## Data excerpts
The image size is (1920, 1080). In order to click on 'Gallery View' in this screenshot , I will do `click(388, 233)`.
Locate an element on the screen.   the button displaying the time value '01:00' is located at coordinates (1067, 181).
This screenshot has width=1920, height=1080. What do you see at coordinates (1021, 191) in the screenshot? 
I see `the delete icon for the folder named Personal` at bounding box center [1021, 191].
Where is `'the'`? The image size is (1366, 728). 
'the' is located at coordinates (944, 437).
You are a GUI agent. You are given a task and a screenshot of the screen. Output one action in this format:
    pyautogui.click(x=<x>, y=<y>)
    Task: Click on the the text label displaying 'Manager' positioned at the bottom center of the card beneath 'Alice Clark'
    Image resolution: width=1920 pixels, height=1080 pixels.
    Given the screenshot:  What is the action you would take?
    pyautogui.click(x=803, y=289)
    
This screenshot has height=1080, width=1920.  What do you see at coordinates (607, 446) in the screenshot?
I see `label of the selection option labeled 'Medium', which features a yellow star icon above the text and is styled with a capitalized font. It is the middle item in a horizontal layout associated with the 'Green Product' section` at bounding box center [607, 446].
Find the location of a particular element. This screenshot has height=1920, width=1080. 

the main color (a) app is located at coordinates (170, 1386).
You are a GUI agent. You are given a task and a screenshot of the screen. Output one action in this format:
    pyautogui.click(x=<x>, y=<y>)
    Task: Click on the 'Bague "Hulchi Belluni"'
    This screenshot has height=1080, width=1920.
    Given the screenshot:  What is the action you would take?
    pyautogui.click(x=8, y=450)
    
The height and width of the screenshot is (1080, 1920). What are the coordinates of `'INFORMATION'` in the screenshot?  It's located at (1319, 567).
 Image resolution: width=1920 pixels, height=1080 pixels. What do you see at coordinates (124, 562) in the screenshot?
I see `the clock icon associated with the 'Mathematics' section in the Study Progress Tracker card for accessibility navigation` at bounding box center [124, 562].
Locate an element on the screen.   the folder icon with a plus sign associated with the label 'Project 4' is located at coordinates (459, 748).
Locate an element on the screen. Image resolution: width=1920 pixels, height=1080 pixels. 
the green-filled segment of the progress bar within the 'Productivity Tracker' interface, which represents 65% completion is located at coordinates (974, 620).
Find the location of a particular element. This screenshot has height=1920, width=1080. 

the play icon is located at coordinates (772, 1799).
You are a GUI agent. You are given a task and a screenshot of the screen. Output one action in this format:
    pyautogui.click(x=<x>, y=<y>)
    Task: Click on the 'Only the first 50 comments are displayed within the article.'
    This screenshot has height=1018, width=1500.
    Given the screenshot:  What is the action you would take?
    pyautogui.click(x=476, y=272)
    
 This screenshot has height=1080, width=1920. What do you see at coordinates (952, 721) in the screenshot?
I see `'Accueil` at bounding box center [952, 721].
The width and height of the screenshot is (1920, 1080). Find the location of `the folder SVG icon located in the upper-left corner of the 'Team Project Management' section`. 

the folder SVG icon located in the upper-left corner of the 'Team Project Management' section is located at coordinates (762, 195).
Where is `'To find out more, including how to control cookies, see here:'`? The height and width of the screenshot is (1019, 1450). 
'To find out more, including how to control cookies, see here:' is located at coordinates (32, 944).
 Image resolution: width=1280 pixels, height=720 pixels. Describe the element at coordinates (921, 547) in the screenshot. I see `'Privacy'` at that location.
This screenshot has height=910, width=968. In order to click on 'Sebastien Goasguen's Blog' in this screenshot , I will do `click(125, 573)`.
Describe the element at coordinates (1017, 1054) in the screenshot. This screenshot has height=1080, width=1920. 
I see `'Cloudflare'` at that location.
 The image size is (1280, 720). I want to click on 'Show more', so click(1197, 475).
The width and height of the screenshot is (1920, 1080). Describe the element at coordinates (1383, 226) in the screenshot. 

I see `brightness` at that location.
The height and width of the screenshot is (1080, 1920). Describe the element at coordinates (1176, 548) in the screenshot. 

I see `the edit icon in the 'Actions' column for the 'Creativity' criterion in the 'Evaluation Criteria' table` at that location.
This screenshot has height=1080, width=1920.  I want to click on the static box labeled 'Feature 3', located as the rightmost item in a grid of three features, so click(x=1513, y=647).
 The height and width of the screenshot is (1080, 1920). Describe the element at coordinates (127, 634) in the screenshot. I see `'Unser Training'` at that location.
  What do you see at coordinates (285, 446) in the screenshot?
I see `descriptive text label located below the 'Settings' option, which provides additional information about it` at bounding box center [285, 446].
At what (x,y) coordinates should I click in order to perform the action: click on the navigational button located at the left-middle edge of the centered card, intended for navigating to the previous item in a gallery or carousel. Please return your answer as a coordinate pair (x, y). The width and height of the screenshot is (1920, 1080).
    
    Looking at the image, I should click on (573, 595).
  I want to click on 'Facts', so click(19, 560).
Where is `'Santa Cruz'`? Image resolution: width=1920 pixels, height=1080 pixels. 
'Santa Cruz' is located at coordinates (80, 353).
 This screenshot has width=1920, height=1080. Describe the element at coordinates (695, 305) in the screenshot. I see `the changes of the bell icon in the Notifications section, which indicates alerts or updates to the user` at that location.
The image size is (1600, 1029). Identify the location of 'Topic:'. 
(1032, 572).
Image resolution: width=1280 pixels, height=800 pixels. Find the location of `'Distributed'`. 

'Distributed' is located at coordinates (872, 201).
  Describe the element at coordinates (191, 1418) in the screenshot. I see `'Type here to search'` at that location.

## Exercise instructions
Convert every line of the listing above into a numbered list, leaving out the blank lines.

## Exercise response
1. The image size is (1920, 1080). In order to click on 'Gallery View' in this screenshot , I will do `click(388, 233)`.
2. Locate an element on the screen.   the button displaying the time value '01:00' is located at coordinates (1067, 181).
3. This screenshot has width=1920, height=1080. What do you see at coordinates (1021, 191) in the screenshot? 
4. I see `the delete icon for the folder named Personal` at bounding box center [1021, 191].
5. Where is `'the'`? The image size is (1366, 728). 
6. 'the' is located at coordinates (944, 437).
7. You are a GUI agent. You are given a task and a screenshot of the screen. Output one action in this format:
8.     pyautogui.click(x=<x>, y=<y>)
9.     Task: Click on the the text label displaying 'Manager' positioned at the bottom center of the card beneath 'Alice Clark'
10.     Image resolution: width=1920 pixels, height=1080 pixels.
11.     Given the screenshot:  What is the action you would take?
12.     pyautogui.click(x=803, y=289)
13. This screenshot has height=1080, width=1920.  What do you see at coordinates (607, 446) in the screenshot?
14. I see `label of the selection option labeled 'Medium', which features a yellow star icon above the text and is styled with a capitalized font. It is the middle item in a horizontal layout associated with the 'Green Product' section` at bounding box center [607, 446].
15. Find the location of a particular element. This screenshot has height=1920, width=1080. 
16. the main color (a) app is located at coordinates (170, 1386).
17. You are a GUI agent. You are given a task and a screenshot of the screen. Output one action in this format:
18.     pyautogui.click(x=<x>, y=<y>)
19.     Task: Click on the 'Bague "Hulchi Belluni"'
20.     This screenshot has height=1080, width=1920.
21.     Given the screenshot:  What is the action you would take?
22.     pyautogui.click(x=8, y=450)
23. The height and width of the screenshot is (1080, 1920). What are the coordinates of `'INFORMATION'` in the screenshot?  It's located at (1319, 567).
24.  Image resolution: width=1920 pixels, height=1080 pixels. What do you see at coordinates (124, 562) in the screenshot?
25. I see `the clock icon associated with the 'Mathematics' section in the Study Progress Tracker card for accessibility navigation` at bounding box center [124, 562].
26. Locate an element on the screen.   the folder icon with a plus sign associated with the label 'Project 4' is located at coordinates (459, 748).
27. Locate an element on the screen. Image resolution: width=1920 pixels, height=1080 pixels. 
28. the green-filled segment of the progress bar within the 'Productivity Tracker' interface, which represents 65% completion is located at coordinates (974, 620).
29. Find the location of a particular element. This screenshot has height=1920, width=1080. 
30. the play icon is located at coordinates (772, 1799).
31. You are a GUI agent. You are given a task and a screenshot of the screen. Output one action in this format:
32.     pyautogui.click(x=<x>, y=<y>)
33.     Task: Click on the 'Only the first 50 comments are displayed within the article.'
34.     This screenshot has height=1018, width=1500.
35.     Given the screenshot:  What is the action you would take?
36.     pyautogui.click(x=476, y=272)
37.  This screenshot has height=1080, width=1920. What do you see at coordinates (952, 721) in the screenshot?
38. I see `'Accueil` at bounding box center [952, 721].
39. The width and height of the screenshot is (1920, 1080). Find the location of `the folder SVG icon located in the upper-left corner of the 'Team Project Management' section`. 
40. the folder SVG icon located in the upper-left corner of the 'Team Project Management' section is located at coordinates (762, 195).
41. Where is `'To find out more, including how to control cookies, see here:'`? The height and width of the screenshot is (1019, 1450). 
42. 'To find out more, including how to control cookies, see here:' is located at coordinates (32, 944).
43.  Image resolution: width=1280 pixels, height=720 pixels. Describe the element at coordinates (921, 547) in the screenshot. I see `'Privacy'` at that location.
44. This screenshot has height=910, width=968. In order to click on 'Sebastien Goasguen's Blog' in this screenshot , I will do `click(125, 573)`.
45. Describe the element at coordinates (1017, 1054) in the screenshot. This screenshot has height=1080, width=1920. 
46. I see `'Cloudflare'` at that location.
47.  The image size is (1280, 720). I want to click on 'Show more', so click(1197, 475).
48. The width and height of the screenshot is (1920, 1080). Describe the element at coordinates (1383, 226) in the screenshot. 
49. I see `brightness` at that location.
50. The height and width of the screenshot is (1080, 1920). Describe the element at coordinates (1176, 548) in the screenshot. 
51. I see `the edit icon in the 'Actions' column for the 'Creativity' criterion in the 'Evaluation Criteria' table` at that location.
52. This screenshot has height=1080, width=1920.  I want to click on the static box labeled 'Feature 3', located as the rightmost item in a grid of three features, so click(x=1513, y=647).
53.  The height and width of the screenshot is (1080, 1920). Describe the element at coordinates (127, 634) in the screenshot. I see `'Unser Training'` at that location.
54.   What do you see at coordinates (285, 446) in the screenshot?
55. I see `descriptive text label located below the 'Settings' option, which provides additional information about it` at bounding box center [285, 446].
56. At what (x,y) coordinates should I click in order to perform the action: click on the navigational button located at the left-middle edge of the centered card, intended for navigating to the previous item in a gallery or carousel. Please return your answer as a coordinate pair (x, y). The width and height of the screenshot is (1920, 1080).
57.     Looking at the image, I should click on (573, 595).
58.   I want to click on 'Facts', so click(19, 560).
59. Where is `'Santa Cruz'`? Image resolution: width=1920 pixels, height=1080 pixels. 
60. 'Santa Cruz' is located at coordinates (80, 353).
61.  This screenshot has width=1920, height=1080. Describe the element at coordinates (695, 305) in the screenshot. I see `the changes of the bell icon in the Notifications section, which indicates alerts or updates to the user` at that location.
62. The image size is (1600, 1029). Identify the location of 'Topic:'. 
63. (1032, 572).
64. Image resolution: width=1280 pixels, height=800 pixels. Find the location of `'Distributed'`. 
65. 'Distributed' is located at coordinates (872, 201).
66.   Describe the element at coordinates (191, 1418) in the screenshot. I see `'Type here to search'` at that location.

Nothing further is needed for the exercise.